EXERCISE => Print only the lines running from the line with "Task: Click the 최대 5% 적립 시작하기 button" to the final line below, both included, exactly as written and without the pictures.

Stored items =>
======

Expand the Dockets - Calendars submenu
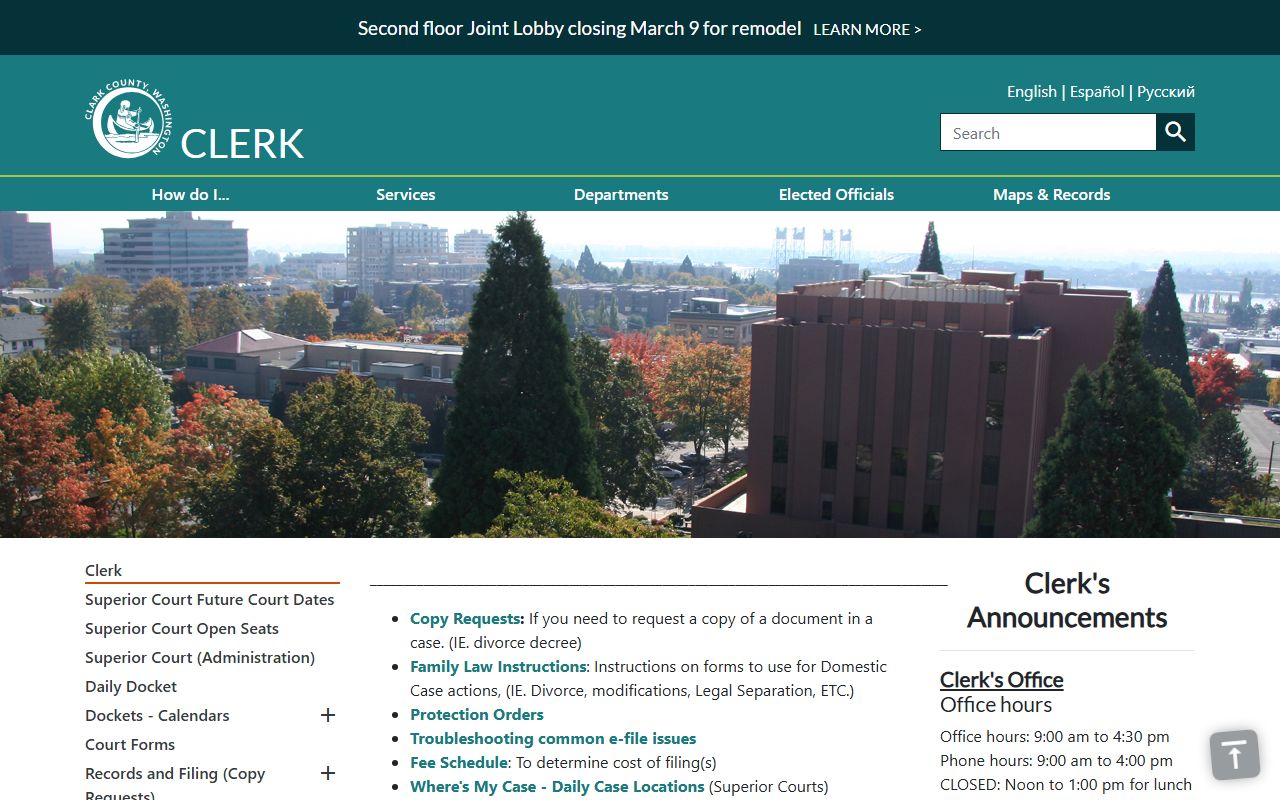 (x=327, y=715)
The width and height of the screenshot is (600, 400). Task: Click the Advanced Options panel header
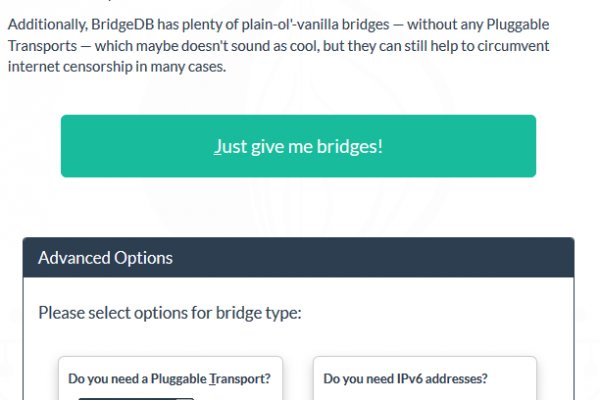(298, 258)
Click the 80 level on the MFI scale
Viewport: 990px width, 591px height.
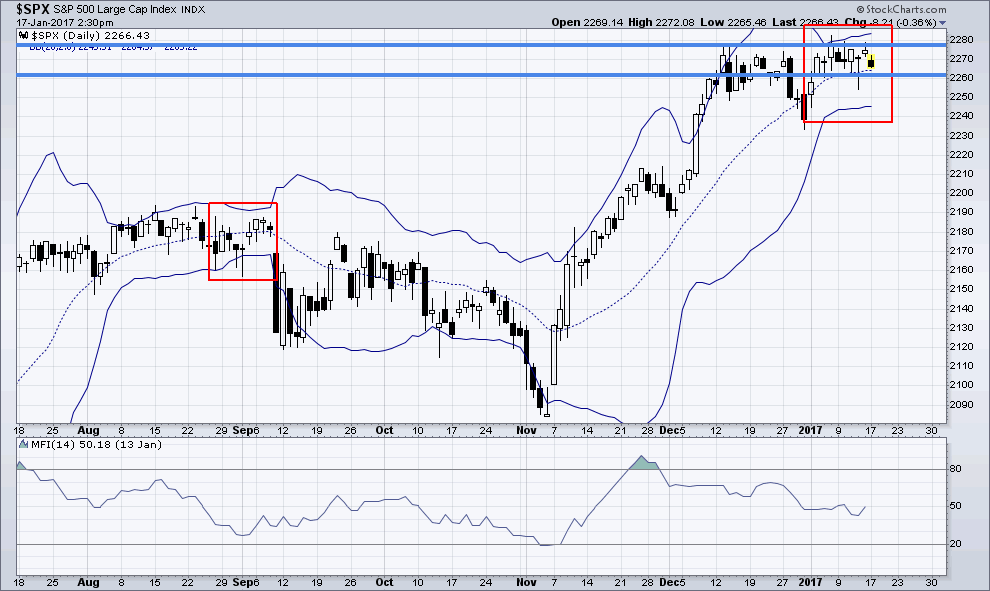[x=955, y=469]
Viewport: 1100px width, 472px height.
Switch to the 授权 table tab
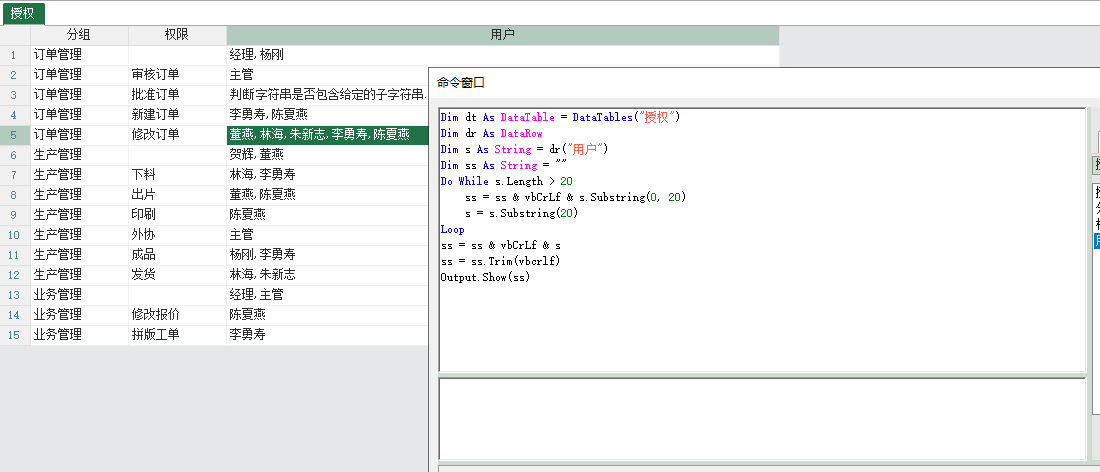[x=22, y=13]
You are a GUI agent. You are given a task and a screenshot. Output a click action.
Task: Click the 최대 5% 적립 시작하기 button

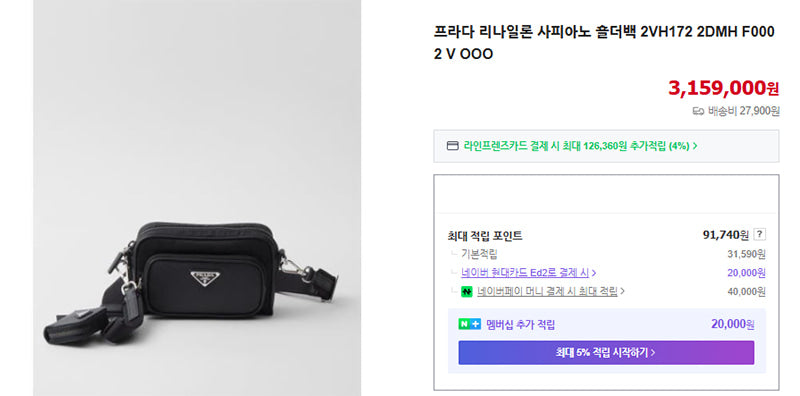click(606, 353)
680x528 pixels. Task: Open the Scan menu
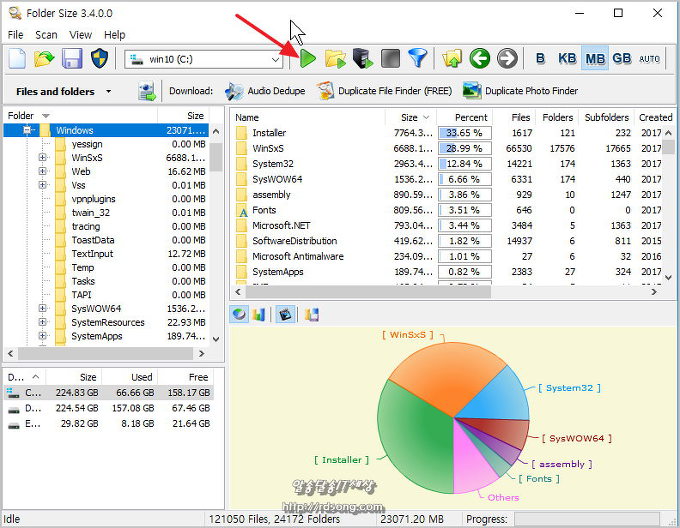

======

WRITTEN ANSWER =>
Task: Click the 최대 5% 적립 시작하기 button

click(606, 353)
680x528 pixels. Task: Open the Scan menu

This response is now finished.